Sauerland never looked back. Two years later, he staged his first show in Germany. In front of 600 fans in Cologne, his fighter Chisanda Mutti knocked out Uwe Meinicke in the third round. But the strong fighters from Africa, like Mwale and Uganda’s John Mugabi (who in 1989 won the WBC light-middleweight title), found it hard to attract huge crowds in Germany, leaving Sauerland in the need of local fighters. Germany´s René Weller, who later won the European lightweight title, and Manfred Jassmann soon pleased the German fans, as did Graciano Rocchigiani, who under Sauerland won the IBF super middleweight title in 1988.

However, it was “The Gentleman” Henry Maske who then ignited a gigantic boxing boom in Germany. The fights of the IBF light heavyweight champion, who reigned from March 1993 to November 1996, as well as from heavyweight Axel Schulz generated record viewing figures for TV station RTL. Packed stadiums and reliable partners finally allowed Sauerland to make up for the financial losses he had suffered before. Things really took off from there, with boxing turning into one of the most popular sports in Germany, attracting an incredible fan interest and gigantic TV interest.

Even after the retirements of Schulz and Maske, the boom would continue. Team Sauerland moved from Cologne to Berlin, where under the guidance of head coach Ulli Wegner more than 20 boxers work out in the Max-Schmeling-Gym. Sven Ottke fascinated the German public by winning all of his 22 world title fights before retiring as the undefeated WBA/IBF Super-Middleweight champion in March 2004. Markus Beyer also won the WBC super-middleweight title three times. Nowadays, the likes of King Arthur Abraham, the undefeated IBF middleweight champion, WBA Heavyweight Champion Nikolai Valuev and 2004 Olympic gold medal winner Alexander Povetkin fascinate boxing fans all over the world. In March 2009, the “First Lady” Cecilia Braekhus – Team Sauerland´s first-ever female fighter – lived up to her billing and won the WBA/WBC female welterweight titles. In summer 2009, Team Sauerland added three world champions to its roster – the Viking Warrior Mikkel Kessler, cruiserweight talent Marco “Captain” Huck (WBO) and Sebastian Sylvester, who succeeded King Arthur as the IBF Middleweight Champion.
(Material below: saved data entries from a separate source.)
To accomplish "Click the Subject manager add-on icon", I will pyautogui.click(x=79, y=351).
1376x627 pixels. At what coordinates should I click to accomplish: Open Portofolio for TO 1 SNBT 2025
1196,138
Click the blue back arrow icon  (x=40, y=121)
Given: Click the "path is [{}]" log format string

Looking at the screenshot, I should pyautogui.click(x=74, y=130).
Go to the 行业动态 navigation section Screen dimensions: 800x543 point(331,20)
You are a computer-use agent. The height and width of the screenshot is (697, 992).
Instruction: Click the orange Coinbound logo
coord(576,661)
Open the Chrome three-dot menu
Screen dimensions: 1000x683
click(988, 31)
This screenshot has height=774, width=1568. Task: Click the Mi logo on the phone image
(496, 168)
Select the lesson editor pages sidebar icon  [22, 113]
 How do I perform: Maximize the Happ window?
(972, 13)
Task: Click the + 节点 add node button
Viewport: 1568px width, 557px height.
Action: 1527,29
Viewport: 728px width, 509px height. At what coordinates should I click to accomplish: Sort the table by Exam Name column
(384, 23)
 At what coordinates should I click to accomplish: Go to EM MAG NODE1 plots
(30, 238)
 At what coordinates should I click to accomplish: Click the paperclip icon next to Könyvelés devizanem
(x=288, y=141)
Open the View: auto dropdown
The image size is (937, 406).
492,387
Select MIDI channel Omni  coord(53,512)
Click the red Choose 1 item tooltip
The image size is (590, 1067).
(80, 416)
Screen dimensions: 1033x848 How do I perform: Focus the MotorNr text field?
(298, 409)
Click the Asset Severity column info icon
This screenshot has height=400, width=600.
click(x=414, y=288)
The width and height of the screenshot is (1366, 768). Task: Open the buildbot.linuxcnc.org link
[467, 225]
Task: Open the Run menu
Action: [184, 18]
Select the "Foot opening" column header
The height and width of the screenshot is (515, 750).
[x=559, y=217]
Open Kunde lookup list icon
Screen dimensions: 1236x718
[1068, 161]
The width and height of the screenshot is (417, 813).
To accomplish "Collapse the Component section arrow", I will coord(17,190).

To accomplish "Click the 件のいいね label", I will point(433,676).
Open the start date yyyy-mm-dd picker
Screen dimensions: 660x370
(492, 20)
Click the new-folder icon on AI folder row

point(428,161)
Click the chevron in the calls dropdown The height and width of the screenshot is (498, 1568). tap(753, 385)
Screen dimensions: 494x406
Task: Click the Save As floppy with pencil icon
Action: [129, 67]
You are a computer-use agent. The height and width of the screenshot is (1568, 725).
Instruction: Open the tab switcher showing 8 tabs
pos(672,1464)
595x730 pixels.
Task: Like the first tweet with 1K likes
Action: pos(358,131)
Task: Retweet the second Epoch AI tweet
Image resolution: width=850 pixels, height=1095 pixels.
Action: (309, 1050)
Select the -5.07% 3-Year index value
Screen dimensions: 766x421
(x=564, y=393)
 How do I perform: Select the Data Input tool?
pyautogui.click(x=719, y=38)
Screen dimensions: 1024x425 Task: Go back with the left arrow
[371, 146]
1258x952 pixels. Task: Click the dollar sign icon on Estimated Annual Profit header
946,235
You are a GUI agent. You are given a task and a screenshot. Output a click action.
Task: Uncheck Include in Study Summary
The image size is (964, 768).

Up-and-coming youngsters like Karo Murat and Alexander Frenkel as well as IBF Intercontinental Champion Yoan Pablo Hernandez are certain to continue the success story in the future, while Kessler and Abraham seek international glory in the Super Six World Boxing Classic.

Sauerland takes special pride that nearly all his boxers joined him from the amateur ranks and were turned into European and World Champions by the joint efforts of his team. His two sons, Kalle and Nisse, have long been integrated into the company and successfully manage the day-to-day business, with their father still providing invaluable insight from what truly has been an astonishing career – a career that earned him a place in the International Boxing Hall of Fame in December 2009.